Goal of the exercise: Scan the data below and state how many of its lines contain the word "will", giving only the figure.

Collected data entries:
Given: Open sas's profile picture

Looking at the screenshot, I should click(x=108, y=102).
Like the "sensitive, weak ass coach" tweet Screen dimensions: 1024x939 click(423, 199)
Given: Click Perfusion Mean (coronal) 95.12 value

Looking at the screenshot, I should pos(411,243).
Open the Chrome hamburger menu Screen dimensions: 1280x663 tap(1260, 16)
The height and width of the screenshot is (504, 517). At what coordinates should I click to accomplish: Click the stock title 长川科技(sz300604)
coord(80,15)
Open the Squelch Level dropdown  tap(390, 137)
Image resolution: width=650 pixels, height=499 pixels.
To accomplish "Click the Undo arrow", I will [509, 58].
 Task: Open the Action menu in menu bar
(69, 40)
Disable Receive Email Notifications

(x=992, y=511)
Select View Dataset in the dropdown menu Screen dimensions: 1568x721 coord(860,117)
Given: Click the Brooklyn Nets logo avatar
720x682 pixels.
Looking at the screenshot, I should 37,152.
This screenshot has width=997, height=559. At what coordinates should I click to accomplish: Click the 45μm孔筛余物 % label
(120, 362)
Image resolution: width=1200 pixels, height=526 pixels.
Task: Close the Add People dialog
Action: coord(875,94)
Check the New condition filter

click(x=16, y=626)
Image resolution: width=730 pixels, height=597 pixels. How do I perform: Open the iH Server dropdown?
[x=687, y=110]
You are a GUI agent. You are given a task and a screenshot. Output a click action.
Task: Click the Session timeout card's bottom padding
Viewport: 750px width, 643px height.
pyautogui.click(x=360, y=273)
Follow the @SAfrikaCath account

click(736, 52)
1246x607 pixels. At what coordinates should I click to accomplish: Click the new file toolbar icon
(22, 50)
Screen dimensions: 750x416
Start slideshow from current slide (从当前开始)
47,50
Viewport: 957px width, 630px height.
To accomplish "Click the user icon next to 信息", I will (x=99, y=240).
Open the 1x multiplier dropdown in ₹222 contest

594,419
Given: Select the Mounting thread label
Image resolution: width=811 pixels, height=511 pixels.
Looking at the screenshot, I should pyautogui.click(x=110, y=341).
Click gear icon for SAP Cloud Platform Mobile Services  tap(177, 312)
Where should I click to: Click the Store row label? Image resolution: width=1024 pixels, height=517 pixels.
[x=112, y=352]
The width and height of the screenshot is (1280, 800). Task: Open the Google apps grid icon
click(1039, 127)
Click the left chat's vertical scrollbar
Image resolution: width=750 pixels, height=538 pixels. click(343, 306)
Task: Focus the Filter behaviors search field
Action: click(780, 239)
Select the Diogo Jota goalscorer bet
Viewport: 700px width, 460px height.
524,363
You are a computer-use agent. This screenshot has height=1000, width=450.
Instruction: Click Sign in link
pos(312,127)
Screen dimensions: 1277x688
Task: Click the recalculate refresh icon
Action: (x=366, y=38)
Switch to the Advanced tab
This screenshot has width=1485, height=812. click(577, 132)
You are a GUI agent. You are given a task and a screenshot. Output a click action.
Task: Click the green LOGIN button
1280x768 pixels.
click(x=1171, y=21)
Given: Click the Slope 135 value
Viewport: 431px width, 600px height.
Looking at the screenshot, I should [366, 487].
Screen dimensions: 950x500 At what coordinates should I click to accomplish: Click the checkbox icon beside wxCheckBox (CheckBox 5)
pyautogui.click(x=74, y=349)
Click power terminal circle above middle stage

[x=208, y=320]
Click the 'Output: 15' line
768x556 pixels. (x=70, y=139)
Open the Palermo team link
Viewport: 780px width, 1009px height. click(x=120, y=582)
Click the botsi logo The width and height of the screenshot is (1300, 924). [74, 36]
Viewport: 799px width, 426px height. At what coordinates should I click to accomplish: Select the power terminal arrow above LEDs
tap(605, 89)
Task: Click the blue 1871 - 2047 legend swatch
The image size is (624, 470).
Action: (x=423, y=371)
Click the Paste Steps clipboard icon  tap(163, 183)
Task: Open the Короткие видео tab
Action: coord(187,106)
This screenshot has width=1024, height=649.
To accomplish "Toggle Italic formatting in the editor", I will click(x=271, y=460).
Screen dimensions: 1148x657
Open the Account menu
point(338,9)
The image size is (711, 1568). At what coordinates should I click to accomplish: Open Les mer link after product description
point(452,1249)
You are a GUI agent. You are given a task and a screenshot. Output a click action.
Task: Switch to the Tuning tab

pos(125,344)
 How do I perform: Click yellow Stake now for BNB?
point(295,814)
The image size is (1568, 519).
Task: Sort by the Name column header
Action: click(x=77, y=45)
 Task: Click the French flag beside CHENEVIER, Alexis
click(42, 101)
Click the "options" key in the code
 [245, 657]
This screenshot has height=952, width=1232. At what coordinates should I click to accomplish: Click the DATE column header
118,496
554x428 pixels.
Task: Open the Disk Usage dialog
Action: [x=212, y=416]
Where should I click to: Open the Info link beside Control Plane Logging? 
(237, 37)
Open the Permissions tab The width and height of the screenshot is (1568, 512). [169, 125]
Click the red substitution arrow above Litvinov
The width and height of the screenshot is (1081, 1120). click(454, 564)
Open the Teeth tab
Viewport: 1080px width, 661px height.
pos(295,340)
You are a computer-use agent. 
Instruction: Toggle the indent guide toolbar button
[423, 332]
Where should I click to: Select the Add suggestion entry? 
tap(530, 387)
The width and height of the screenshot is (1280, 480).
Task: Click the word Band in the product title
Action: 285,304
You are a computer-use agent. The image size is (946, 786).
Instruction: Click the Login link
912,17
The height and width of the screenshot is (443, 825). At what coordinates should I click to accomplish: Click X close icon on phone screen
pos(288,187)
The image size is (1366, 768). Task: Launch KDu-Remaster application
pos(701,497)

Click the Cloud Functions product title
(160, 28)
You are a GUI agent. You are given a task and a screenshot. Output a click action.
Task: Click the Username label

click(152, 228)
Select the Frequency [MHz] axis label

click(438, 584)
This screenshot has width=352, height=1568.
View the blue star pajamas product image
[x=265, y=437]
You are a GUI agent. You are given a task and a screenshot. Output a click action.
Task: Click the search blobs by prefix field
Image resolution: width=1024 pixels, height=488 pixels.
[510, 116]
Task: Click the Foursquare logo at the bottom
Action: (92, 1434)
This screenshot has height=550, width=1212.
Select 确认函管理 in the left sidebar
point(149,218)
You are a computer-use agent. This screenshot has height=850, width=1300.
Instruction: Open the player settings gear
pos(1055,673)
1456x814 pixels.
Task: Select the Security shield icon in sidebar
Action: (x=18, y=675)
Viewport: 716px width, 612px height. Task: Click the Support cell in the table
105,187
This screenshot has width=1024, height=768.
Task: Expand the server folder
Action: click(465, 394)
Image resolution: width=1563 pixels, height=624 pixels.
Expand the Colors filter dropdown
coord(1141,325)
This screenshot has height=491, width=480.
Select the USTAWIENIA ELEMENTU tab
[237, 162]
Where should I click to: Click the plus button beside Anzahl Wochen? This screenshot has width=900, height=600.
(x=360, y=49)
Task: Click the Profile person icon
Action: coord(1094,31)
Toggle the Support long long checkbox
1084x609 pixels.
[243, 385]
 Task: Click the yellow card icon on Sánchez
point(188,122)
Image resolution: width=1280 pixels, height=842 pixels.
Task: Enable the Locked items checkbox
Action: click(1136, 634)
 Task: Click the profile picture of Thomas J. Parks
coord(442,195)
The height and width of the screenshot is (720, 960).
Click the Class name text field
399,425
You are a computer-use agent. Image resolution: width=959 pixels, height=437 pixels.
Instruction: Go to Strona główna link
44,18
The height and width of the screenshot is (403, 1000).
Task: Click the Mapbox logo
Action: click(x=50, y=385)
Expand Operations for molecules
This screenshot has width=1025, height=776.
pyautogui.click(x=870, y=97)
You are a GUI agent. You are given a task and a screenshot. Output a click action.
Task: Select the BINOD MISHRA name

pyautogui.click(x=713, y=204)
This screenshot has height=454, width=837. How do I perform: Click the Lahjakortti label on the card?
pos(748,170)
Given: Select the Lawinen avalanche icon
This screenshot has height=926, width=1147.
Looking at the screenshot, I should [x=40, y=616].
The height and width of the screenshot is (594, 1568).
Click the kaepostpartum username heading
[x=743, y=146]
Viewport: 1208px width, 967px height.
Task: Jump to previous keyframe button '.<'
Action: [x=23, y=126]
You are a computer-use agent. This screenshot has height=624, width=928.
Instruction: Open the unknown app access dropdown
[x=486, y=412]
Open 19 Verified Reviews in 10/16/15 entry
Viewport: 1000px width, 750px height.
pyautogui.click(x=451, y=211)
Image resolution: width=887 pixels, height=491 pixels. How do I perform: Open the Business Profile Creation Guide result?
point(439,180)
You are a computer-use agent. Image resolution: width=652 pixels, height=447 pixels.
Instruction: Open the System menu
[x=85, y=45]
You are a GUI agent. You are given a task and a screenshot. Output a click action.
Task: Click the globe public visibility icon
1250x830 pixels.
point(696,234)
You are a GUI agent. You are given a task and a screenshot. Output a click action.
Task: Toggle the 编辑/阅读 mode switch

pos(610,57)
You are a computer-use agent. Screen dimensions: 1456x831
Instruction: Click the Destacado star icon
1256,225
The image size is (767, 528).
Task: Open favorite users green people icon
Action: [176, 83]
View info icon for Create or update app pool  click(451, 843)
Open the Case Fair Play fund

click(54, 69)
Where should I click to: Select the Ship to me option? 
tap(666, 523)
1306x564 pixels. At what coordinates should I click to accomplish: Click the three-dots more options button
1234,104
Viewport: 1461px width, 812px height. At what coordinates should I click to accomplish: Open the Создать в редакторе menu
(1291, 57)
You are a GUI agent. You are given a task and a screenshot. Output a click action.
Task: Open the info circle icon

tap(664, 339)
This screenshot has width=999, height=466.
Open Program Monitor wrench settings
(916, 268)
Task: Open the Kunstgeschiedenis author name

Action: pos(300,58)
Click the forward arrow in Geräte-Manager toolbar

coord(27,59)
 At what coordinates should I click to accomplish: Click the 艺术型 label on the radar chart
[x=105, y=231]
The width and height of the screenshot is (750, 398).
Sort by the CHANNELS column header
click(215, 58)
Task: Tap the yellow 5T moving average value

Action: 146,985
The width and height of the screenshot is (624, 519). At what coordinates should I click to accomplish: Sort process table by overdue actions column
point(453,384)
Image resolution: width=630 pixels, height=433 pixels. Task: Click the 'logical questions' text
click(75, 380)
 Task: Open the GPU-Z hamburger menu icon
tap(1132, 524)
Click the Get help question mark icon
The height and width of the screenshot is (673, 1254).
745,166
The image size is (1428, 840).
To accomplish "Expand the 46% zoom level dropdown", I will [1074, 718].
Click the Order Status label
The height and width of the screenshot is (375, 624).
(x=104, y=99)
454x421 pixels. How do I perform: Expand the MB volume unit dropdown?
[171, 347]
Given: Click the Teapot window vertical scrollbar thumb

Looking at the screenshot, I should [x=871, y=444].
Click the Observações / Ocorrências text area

Answer space: 4